### Stated problem
Please gather every line of the records below that contains the string "dimensions", copying each one in full.

### Record set
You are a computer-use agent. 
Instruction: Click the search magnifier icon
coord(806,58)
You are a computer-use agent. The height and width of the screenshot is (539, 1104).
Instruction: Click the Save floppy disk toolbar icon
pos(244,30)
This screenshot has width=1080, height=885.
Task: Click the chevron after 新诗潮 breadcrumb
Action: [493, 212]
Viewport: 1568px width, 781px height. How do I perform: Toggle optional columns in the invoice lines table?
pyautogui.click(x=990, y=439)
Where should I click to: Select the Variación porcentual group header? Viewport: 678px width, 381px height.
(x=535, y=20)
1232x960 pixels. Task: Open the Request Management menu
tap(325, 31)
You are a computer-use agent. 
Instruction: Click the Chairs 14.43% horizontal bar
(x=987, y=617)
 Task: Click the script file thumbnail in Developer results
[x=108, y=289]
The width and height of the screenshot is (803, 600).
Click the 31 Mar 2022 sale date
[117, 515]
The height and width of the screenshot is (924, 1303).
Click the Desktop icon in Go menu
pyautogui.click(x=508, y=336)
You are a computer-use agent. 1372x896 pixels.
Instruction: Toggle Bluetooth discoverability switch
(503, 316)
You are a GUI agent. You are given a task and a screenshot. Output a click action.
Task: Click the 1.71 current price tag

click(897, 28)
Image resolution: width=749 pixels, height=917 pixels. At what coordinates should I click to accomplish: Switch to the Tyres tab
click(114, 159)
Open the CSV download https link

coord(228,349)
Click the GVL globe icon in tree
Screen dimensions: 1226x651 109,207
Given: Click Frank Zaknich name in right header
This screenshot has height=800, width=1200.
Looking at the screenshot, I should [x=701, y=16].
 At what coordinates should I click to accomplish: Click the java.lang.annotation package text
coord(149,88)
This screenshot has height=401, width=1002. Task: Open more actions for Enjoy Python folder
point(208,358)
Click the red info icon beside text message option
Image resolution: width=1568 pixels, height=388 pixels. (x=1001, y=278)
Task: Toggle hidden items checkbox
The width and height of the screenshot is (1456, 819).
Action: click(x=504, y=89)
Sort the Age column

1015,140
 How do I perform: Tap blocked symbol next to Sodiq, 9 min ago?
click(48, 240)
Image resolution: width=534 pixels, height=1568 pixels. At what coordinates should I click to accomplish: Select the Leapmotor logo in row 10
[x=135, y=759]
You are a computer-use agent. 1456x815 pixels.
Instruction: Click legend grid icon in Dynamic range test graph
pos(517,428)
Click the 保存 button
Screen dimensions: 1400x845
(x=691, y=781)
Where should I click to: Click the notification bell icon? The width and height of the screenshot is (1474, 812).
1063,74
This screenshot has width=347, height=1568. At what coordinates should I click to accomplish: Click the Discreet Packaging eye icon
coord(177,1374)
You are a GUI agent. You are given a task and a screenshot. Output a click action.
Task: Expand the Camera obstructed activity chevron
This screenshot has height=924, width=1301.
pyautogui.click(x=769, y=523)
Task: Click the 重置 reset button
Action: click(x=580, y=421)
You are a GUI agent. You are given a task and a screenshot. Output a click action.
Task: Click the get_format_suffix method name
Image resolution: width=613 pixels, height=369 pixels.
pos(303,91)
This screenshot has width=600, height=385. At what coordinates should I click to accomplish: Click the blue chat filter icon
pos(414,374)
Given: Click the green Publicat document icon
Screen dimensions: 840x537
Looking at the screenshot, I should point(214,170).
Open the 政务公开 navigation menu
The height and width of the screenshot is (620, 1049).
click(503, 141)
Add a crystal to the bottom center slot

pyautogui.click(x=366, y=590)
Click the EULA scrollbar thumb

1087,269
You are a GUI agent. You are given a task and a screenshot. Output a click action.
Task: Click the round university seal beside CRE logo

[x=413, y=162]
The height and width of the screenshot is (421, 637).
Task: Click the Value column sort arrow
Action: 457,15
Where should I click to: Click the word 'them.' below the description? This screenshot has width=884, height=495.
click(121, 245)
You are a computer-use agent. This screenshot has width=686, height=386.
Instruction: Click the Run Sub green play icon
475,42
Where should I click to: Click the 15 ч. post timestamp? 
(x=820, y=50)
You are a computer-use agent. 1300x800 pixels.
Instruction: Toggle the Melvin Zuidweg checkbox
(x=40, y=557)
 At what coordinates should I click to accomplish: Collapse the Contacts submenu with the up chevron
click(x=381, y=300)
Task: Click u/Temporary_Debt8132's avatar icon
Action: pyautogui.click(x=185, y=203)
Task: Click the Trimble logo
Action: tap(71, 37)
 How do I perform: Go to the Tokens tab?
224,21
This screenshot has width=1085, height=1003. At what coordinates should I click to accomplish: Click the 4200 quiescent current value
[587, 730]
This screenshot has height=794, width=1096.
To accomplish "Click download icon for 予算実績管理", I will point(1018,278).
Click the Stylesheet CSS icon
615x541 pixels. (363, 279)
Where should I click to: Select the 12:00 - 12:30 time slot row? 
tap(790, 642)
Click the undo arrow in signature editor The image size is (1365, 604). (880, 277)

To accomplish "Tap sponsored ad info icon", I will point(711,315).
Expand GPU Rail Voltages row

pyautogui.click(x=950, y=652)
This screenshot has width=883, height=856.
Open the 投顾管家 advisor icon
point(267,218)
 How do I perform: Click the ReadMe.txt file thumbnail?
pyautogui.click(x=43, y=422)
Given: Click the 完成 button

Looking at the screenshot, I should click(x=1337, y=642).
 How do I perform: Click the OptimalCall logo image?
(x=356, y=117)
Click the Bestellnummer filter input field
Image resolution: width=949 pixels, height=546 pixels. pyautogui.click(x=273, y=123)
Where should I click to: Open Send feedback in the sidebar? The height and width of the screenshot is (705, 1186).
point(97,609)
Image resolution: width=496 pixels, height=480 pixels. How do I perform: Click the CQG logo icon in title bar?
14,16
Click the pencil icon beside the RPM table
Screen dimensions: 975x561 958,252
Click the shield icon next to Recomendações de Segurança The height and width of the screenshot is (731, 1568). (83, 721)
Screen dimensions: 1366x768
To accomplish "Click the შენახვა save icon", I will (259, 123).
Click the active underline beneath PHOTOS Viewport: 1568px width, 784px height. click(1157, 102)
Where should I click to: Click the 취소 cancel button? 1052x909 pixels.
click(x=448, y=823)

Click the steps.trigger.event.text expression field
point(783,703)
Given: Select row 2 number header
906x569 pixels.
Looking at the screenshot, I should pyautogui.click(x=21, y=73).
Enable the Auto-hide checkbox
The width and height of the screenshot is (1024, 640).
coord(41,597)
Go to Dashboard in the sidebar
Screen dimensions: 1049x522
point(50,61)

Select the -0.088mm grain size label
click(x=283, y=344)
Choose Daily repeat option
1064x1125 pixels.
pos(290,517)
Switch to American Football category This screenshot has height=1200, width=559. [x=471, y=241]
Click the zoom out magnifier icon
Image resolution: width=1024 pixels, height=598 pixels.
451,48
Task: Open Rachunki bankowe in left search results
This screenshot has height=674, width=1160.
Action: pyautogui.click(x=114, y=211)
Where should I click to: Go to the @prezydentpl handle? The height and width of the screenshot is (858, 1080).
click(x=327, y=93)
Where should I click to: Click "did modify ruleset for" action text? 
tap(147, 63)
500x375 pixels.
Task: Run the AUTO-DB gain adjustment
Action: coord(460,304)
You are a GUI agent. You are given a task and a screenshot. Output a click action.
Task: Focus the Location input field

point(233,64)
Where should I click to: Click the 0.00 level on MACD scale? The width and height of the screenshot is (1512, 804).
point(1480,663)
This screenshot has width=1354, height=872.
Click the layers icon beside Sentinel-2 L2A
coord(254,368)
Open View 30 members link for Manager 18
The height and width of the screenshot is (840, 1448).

### Expected answer
Screen dimensions: 1226x651 109,207
Screen dimensions: 1400x845
Screen dimensions: 840x537
Screen dimensions: 975x561 958,252
Screen dimensions: 1366x768
Screen dimensions: 1049x522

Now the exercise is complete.